Who is Sirdata?
Sirdata is an innovative French company, founded in 2012 and specialized in data processing.
The company collects, in the strictest respect of data protection and privacy legislation, raw browsing data of web users. By analyzing the semantics of each visited web page, Sirdata identifies weak signals in users’ interests and scores their intent degree in real-time. This know-how enables the company to create on-shelf and tailored audience clusters: interest, intent, life events, demographics, audience extension, brand – according to the targeting strategies of each Marketing, Data, and Communication professional.
Sirdata allows publishers to monetize their website traffic, and advertisers (or agencies mandated by advertisers) to target the right audiences at the right time. It also allows both of them to enrich their customer knowledge and enhance more precisely their data marketing strategies through their tools (SSP, DSP, Adserver, DMP, CDP, CRM…).
Sirdata is an Interactive Advertising Bureau (IAB) board member, a Turing Club, and Professional advertising regulatory authority (ARPP) member. They developed high scaled in-house solutions around data such as – among others, their semantic & scoring tool or their Consent Management Platform (CMP). Being a data provider with infrastructure security and server delivery is strategic for the company and its customers.
Sirdata gathers consented data from website visitors. Once collected and processed through its semantic & scoring Hub, the data is delivered either in Demand-Side-Platform (DSP), Sell-Side-Platform (SSP), Data Management Provider (DMP), Customer Data Platform (CDP), CRM. In short, any tool used by brands, publishers, and agencies to better drive an accurate, brand-safe, marketing user-based strategy.
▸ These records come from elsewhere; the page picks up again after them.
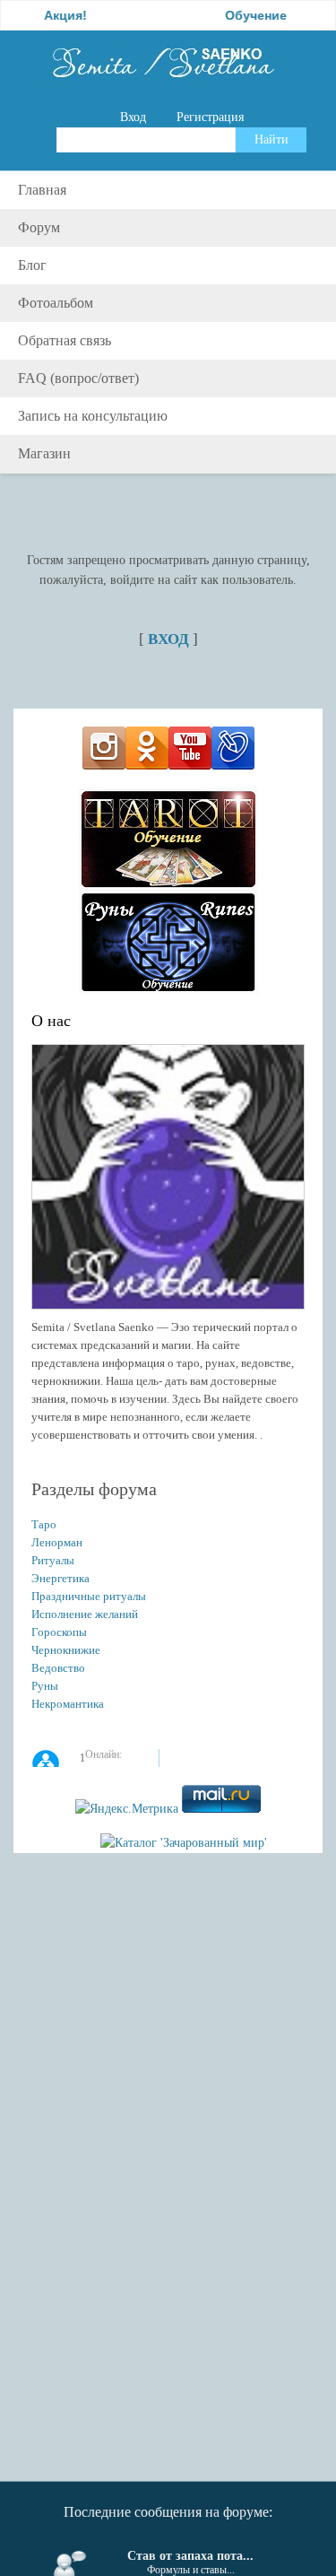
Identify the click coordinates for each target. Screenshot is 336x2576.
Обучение (239, 15)
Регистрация (210, 117)
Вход (133, 117)
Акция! (48, 15)
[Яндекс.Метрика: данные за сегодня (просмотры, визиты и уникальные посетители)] (126, 1809)
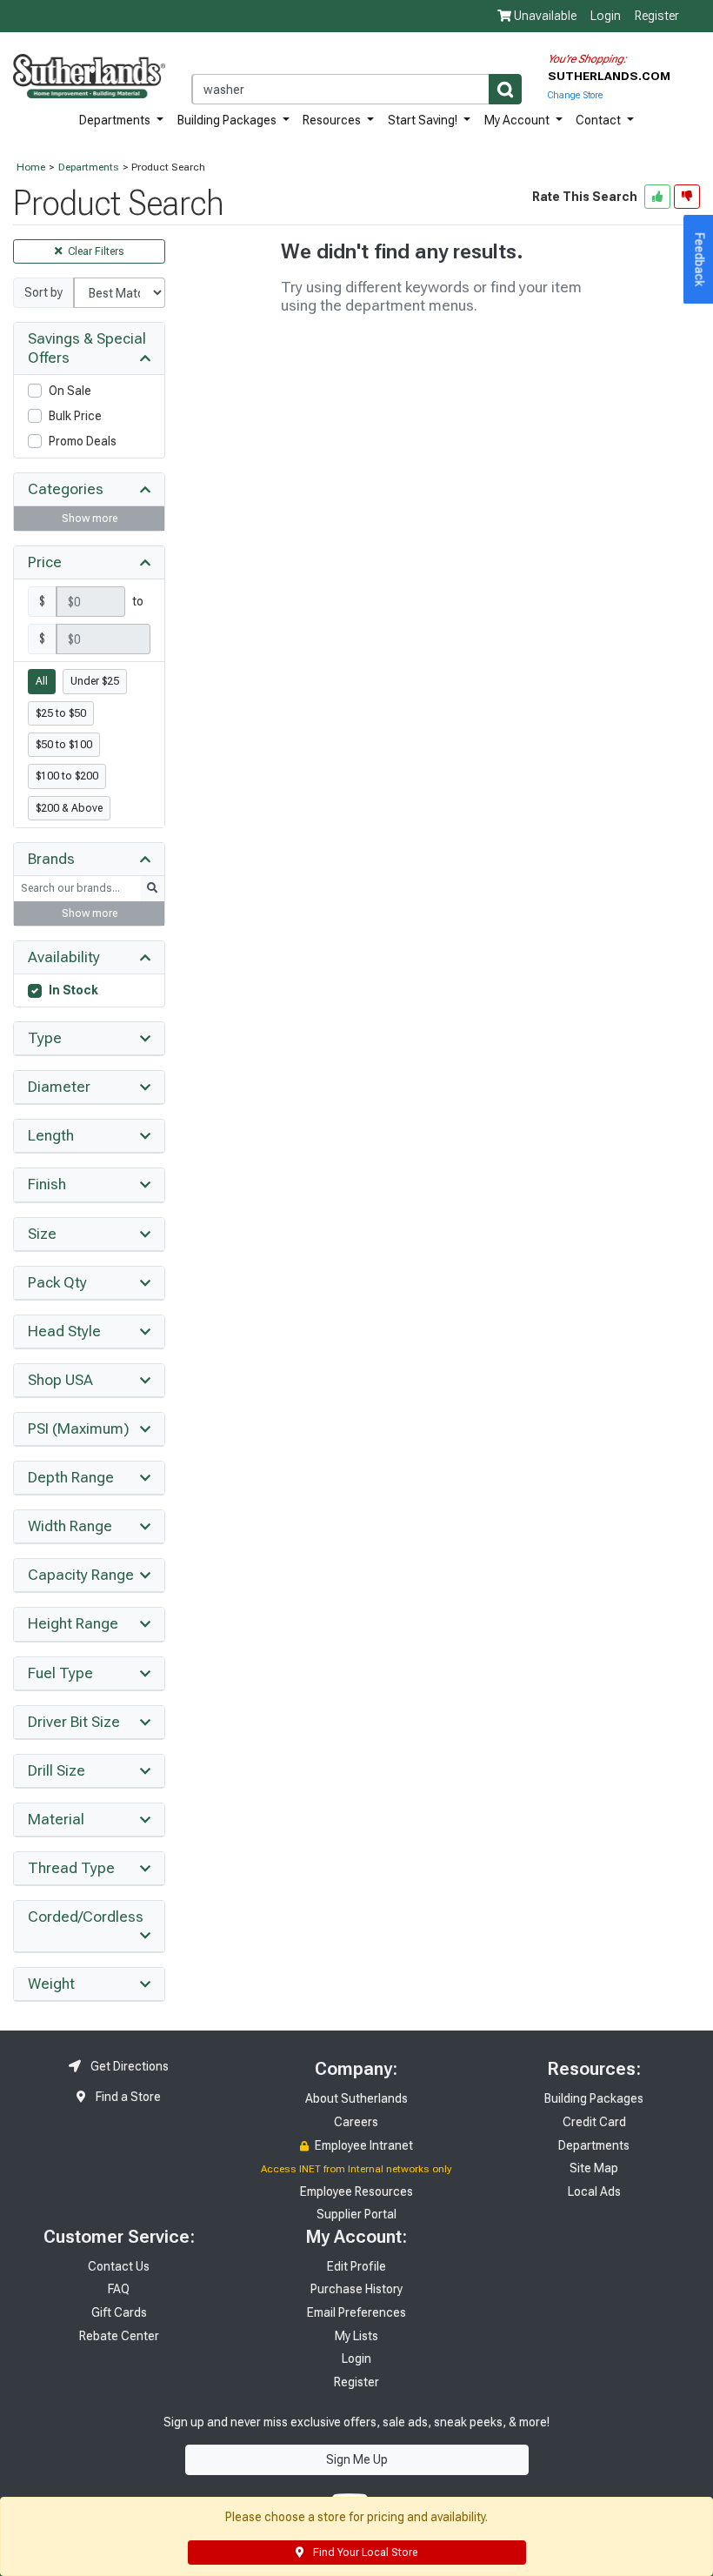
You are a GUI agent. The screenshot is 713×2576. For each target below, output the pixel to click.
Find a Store (127, 2097)
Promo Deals (83, 441)
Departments (116, 120)
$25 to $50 (61, 713)
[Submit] (505, 89)
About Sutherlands (356, 2098)
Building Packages (228, 120)
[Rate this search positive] (657, 196)
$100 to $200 (67, 776)
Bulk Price (75, 416)
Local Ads (594, 2191)
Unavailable (543, 16)
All (42, 681)
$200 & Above (69, 808)
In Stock (73, 990)
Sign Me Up (357, 2459)
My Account (518, 120)
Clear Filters (94, 251)
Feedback (700, 260)
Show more (89, 518)
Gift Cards (119, 2312)
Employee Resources (356, 2191)
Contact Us (119, 2266)
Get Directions (128, 2066)
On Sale (70, 391)
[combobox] (356, 89)
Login (605, 16)
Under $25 (94, 681)
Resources (333, 120)
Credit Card (594, 2122)
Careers (356, 2122)
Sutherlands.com (609, 76)
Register (657, 16)
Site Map (594, 2168)
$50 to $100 (64, 745)
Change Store (575, 95)
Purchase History (356, 2289)
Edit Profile (356, 2266)
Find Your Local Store (363, 2552)
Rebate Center (119, 2336)
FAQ (119, 2289)
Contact (599, 120)
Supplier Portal (356, 2214)
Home (31, 167)
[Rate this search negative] (687, 196)
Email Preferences (356, 2312)
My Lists (356, 2336)
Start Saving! (424, 120)
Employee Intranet (362, 2145)
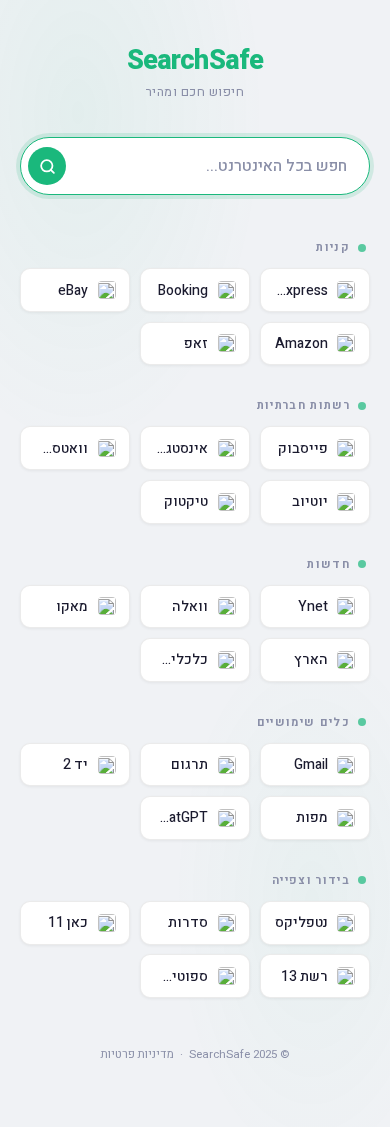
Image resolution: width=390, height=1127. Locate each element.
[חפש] (47, 166)
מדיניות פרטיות (137, 1054)
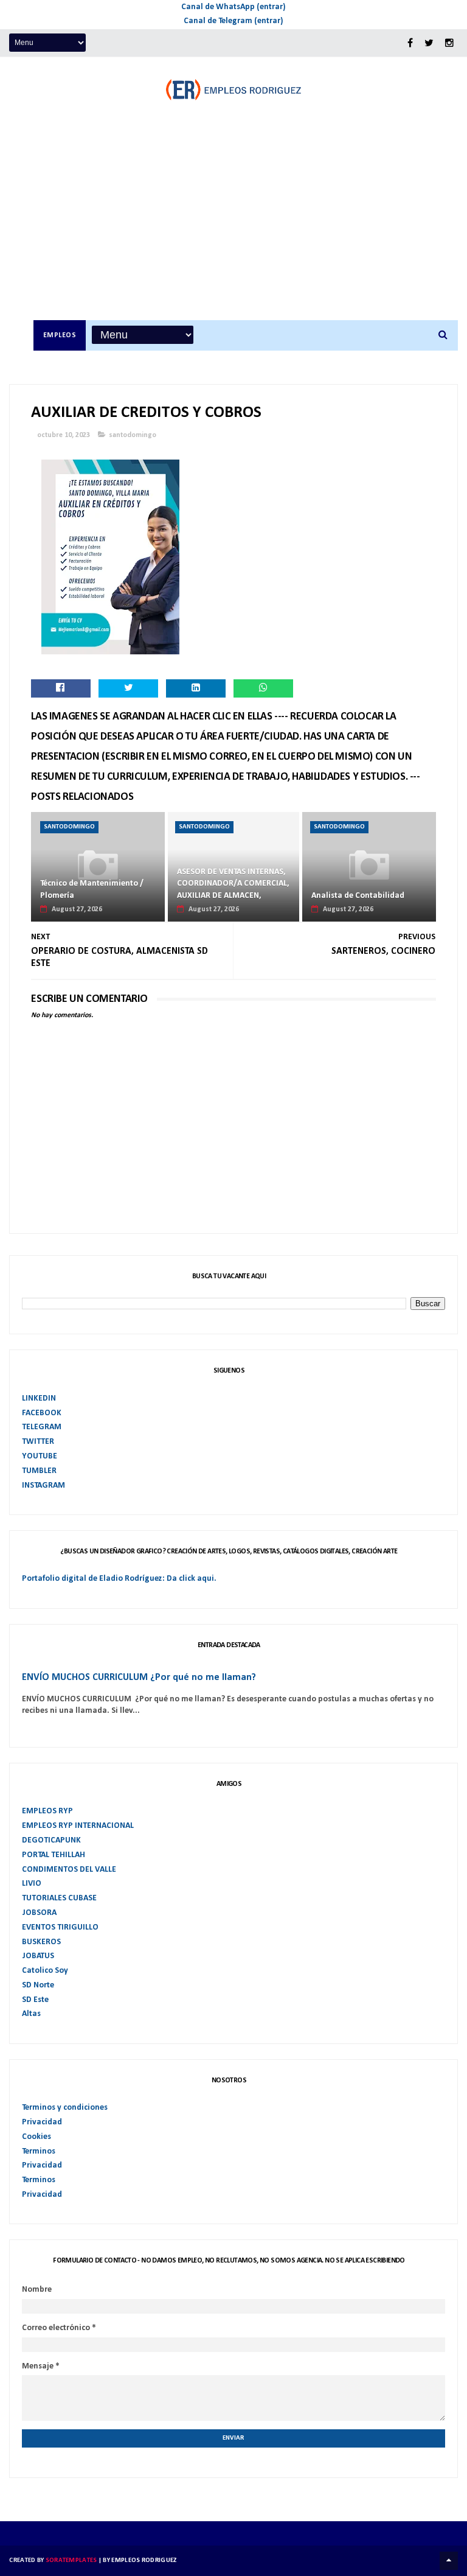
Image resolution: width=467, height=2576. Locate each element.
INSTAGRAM (43, 1485)
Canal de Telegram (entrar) (233, 21)
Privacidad (42, 2122)
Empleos (60, 335)
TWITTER (38, 1441)
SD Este (35, 1999)
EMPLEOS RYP (47, 1811)
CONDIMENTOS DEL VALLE (69, 1869)
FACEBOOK (41, 1413)
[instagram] (449, 43)
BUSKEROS (41, 1942)
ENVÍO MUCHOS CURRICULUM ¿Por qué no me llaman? (139, 1677)
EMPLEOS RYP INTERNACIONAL (78, 1825)
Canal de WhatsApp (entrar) (233, 7)
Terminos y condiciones (65, 2107)
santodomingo (132, 435)
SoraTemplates (71, 2560)
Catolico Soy (45, 1970)
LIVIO (31, 1883)
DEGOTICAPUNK (51, 1840)
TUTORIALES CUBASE (59, 1898)
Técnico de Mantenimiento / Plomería (92, 889)
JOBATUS (38, 1956)
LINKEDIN (39, 1398)
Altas (31, 2013)
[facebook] (410, 43)
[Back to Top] (449, 2561)
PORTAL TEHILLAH (53, 1855)
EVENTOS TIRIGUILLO (60, 1927)
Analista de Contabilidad (357, 895)
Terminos (38, 2151)
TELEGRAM (41, 1427)
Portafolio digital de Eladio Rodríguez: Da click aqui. (119, 1578)
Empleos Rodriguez (143, 2560)
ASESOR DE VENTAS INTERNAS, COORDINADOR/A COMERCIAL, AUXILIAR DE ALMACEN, (233, 883)
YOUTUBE (39, 1456)
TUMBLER (39, 1470)
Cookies (36, 2136)
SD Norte (38, 1985)
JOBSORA (39, 1912)
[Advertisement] (245, 229)
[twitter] (429, 43)
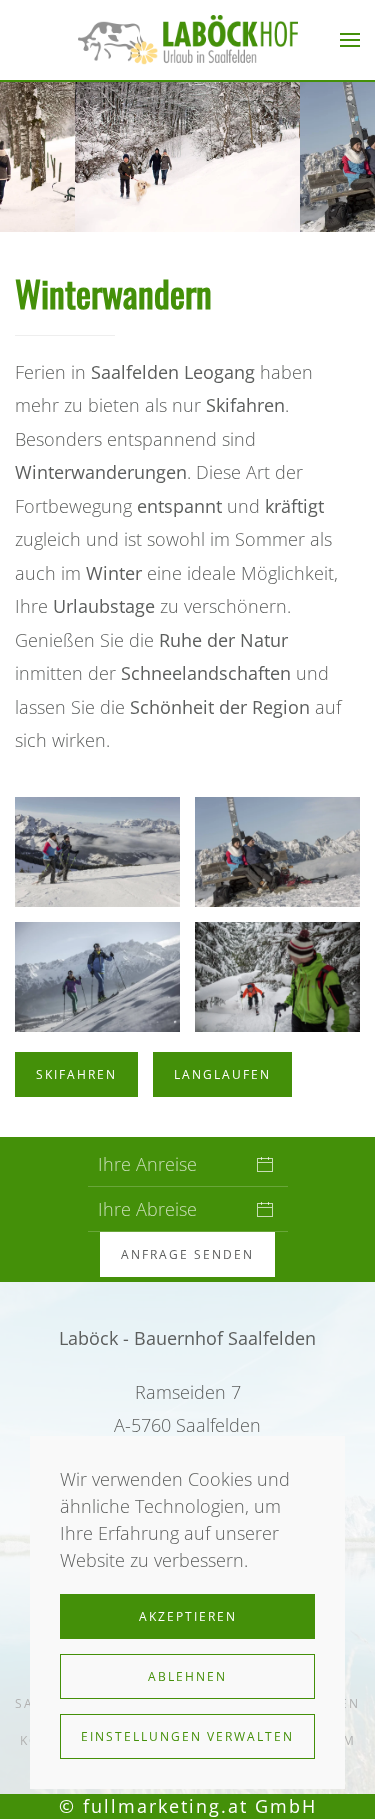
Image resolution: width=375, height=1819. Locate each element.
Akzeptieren (188, 1616)
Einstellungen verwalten (187, 1736)
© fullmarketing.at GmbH (188, 1806)
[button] (350, 40)
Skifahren (76, 1074)
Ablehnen (187, 1676)
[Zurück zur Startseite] (188, 40)
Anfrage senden (187, 1254)
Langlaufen (222, 1074)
This is being possible thanks to the company’s know-how in data processing, API management, and tool interconnection.
Within the Programmatic and Martech industry, Sirdata will support Brands and their agencies who need data to decide whether or not they want to buy an ad placement in a Real-Time Bidding auction and so increase their chance to communicate with their targeted audience. For Publishers, an ad with behavioral data is eight times more valuable to sell than a placement without data (according to the IAB Europe). Thanks to Sirdata, they, now, have the opportunity to sell their inventory with data to better reply to the market requirements while increasing their revenues.
On top of that, the company has always been respectful of legislation and as a matter of fact, never collected sensitive data. The main aim of the Sirdata data processing is to understand consumer buying palatability for a product and so, support advertisers in the delivery of a meaningful and added value messages to their prospects and/or clients. For example, an advertiser like an airline company will only be interested in delivering a message for a holiday flight promotion to an accurate audience.
Seizing GDPR and upcoming legislations as an opportunity, Sirdata significantly invested in adapting its processes to the applicable regulations very early on. After a quite turbulent 2018 year during which Sirdata held firm positions on compliance, the company is now counting within the few ones fully consent-based by design.
A technical point of view
Currently, Sirdata has approximately 30 servers. The company uses two different offers of Dedibox servers. One with lots of storage spaces for their persistence needs, and another for their compute-intensive tasks. Mostly, they use STORE-4-XL for storage and PRO-4-L for their frontend.
Today, Sirdata faces regular traffic patterns, and that is why they decided to stick to Dedibox servers and dedicated hardware. Cost-effective infrastructure is also an important aspect.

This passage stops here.